Le gros du livre est consacré aux Nouvelles Route de la Soie. C'est au Kazakhstan, en 2013, que Xi Jinping lança son projet pharaonique. Cette fois-ci, il ne s'agissait plus de commercer avec des pays ; il fallait se créer des obligés. D'après l'auteur, c'est face à l'intransigeance Américaine sur la mer de Chine que le pays s'est transformé en puissance continentale. Les routes et les voies ferrées enjambent des zones de haute montagne et franchissent les déserts. L'Asian Infrastructure Investment Bank (AIIB) offre des prêts usuriers. Ce que les occidentaux voient moins, c'est que la Chine exporte également ses dogmes. A Hollywood ou durant les matchs de la NBA, interdiction d'évoquer Taïwan. Au début de la crise du Covid, les occidentaux furent forcer de gober les mensonges Chinois, via une OMS complètement noyautée.

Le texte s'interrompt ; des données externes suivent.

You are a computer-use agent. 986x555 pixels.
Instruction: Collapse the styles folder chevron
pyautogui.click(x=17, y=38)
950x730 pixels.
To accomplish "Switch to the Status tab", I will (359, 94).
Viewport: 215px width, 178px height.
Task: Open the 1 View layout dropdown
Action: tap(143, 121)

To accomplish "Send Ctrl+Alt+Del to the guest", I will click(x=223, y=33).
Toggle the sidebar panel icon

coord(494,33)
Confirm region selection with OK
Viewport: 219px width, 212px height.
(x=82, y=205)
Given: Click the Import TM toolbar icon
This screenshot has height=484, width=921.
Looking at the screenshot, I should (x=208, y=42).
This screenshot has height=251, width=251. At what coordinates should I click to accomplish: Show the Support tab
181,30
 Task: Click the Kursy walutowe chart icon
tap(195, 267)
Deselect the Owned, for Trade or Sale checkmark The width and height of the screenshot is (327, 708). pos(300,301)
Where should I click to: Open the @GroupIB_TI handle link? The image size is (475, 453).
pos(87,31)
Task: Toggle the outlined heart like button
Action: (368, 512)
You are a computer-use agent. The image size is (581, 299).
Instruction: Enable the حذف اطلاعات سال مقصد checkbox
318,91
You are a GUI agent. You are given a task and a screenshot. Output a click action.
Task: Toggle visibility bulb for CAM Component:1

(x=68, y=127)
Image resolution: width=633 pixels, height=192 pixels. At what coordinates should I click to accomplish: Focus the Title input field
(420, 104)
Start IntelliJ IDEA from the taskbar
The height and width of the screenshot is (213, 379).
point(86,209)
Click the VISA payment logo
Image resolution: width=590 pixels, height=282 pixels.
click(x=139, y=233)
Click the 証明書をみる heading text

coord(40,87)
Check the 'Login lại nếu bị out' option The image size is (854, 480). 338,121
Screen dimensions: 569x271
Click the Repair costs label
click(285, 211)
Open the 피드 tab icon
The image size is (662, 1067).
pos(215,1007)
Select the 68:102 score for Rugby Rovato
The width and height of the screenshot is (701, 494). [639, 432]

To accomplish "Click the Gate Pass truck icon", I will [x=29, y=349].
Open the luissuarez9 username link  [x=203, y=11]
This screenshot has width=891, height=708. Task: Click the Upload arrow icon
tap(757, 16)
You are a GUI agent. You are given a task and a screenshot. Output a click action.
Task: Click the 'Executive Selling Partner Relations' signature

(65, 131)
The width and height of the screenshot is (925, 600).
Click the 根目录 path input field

La Russie, l'Inde et dans une moindre mesure la Turquie et l'Iran ont également des projets de coopération à grande échelle. Mais aucun n'a la puissance financière de la Chine. Les Nouvelles Routes de la Soie sont tour à tour un projet complémentaire ou concurrent aux leurs.
En théorie, tout le monde st content. Les pays du "sud" modernisent leurs infrastructures sans l'aide des anciens occidentaux et surtout, sans remontrances sur les Droits de l'Homme. On est davantage dans une communauté d'intérêts que dans une vrai politique arabo-musulmane de la Chine. Mais en s'ouvrant, la Chine s'expose. Au Maghreb, la population n'a pas apprécié de voir des ouvriers Chinois s'installer sur les chantiers. En Afrique sub-saharienne, dans les mines et l'exploitation forestière, les contremaitres Chinois imposent des conditions proches de l'esclavage. Dans les pays musulmans, les Ouïgours sont devenus un totem, comme pouvaient l'être les Palestiniens. Les groupes islamistes sont souvent la seul source de contre-information sur le Xinjiang. Elles rapportent des exactions aussi atroces qu'invérifiables. Au Mali, ce sont désormais les hommes d'affaires Chinois que l'on enlève. En Asie Centrale, plusieurs attentats ont visé des Chinois. Donald Trump, puis Joe Biden, boivent du petit lait. Il n'étaient plus questions d'assurer la sécurité de pays qui s'approvisionnaient auprès de la Chine. D'autant plus que pour sanctuariser ses chantiers, la Chine n'hésite pas à arroser des groupes terroristes. Trump et Biden ont donc confié le dossier des "Guerres Éternelles" Irakienne et Afghane aux Chinois, où ils sont pris à partie.
Le pari des Américains, c'est que le coût financier et les morts côtés Chinois finissent par ruiner le projet Nouvelle Route de la Soie. La population Chinoise remettrait alors en cause le PCC, censé assurer la stabilité et la prospérité du pays. C'est aussi la théorie d'Emmanuel Lincot. Personnellement, je pense que le PCC possède énormément de fusibles. Dans un cas extrême, il n'hésitera pas à limoger le président Chinois, voire à l'emprisonner, afin de lui faire porter le chapeau.